Speaker
Description
The Atlantic Meridional Overturning Circulation (AMOC) is an important player in Earth's climate system on a wide range of timescales and with a correspondingly long list of potential societal impacts. The drivers of its variability are still debated and climate models give diverging projections for AMOC change over the 21st century. Sustained AMOC observations are, therefore, needed to inform interpretation of past variability and improve future projections. While the AMOC can be measured in different regions in the Atlantic, the Subpolar North Atlantic (SPNA) offers the opportunity of linking AMOC variability with two additional, interconnected, and changing components of our climate system. First, variability of the poleward heat transport through the SPNA, in part associated with the AMOC, is implicated in the loss of Arctic sea ice and Greenland land-ice. The resulting ice loss, in turn, has the potential to impact the AMOC via a freshening of the surface ocean. Second, the SPNA is the largest anthropogenic carbon dioxide sink (per unit area) and a key region for carbon sequestration via the warm to cold water transformation that is part of the AMOC. The rate of future carbon uptake, however, is still debated in part because of uncertainties tied to future AMOC variability.
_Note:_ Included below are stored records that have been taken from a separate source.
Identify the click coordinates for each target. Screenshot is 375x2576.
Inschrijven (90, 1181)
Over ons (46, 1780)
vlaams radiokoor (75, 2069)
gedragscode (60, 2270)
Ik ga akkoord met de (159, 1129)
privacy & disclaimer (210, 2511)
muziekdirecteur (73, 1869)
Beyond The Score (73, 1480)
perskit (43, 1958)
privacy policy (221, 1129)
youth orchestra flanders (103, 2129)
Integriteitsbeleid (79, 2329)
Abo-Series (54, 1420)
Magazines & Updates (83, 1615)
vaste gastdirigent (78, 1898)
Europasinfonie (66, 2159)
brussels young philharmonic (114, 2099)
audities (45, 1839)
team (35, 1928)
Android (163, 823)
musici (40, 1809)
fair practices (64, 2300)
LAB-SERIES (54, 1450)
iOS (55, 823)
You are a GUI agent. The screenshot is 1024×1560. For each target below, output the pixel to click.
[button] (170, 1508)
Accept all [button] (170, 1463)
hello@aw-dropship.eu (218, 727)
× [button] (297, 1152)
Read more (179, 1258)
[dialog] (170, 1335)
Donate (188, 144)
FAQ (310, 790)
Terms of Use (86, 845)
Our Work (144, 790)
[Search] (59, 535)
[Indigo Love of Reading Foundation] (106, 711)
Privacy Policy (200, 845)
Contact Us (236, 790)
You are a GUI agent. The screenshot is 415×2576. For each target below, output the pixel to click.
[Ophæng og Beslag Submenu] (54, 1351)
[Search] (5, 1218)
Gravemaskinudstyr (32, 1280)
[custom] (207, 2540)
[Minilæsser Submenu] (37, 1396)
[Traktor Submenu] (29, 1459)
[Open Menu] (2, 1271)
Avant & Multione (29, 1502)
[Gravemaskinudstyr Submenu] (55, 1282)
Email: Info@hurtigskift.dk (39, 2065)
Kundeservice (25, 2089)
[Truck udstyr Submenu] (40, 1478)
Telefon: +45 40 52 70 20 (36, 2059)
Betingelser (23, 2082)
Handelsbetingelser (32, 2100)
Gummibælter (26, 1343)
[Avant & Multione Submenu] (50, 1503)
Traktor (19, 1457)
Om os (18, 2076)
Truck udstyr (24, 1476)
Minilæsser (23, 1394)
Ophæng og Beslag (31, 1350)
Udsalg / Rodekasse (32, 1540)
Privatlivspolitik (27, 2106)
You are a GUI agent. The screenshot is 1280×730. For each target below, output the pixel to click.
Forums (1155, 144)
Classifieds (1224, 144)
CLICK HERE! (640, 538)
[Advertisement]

The Overturning in the Subpolar North Atlantic Program (OSNAP) is an international observing system that has provided continuous measurements of the meridional transports of heat, freshwater and mass in the SPNA from 2014 to present. Its two-line structure offers the opportunity of separating AMOC contributions from different water transformation regions and of capturing distinct overflow and freshwater pathways. As such, in addition to providing a measure of the structure and variability of the AMOC, OSNAP has offered insight into the mechanisms that contribute to the observed variability. Here we show, via recent studies that leveraged OSNAP, that OSNAP is also ideally positioned and constructed to address linkages between the AMOC, the melting Arctic cryosphere and the anthropogenic carbon uptake in the high latitude North Atlantic. Examples include tracking Greenland meltwater and the most recent Great Salinity Anomaly, quantifying the fraction of Arctic freshwater export that participates in overturning, and providing an infrastructure for GOHSNAP measurements (Gases in the Overturning and Horizontal circulation of the SPNA). Based on this motivation, we argue that continuation of OSNAP, albeit in a reduced and cost-effective form, is key not just to understanding and projecting AMOC variability but also its connection to the Arctic cryosphere and carbon uptake by the North Atlantic.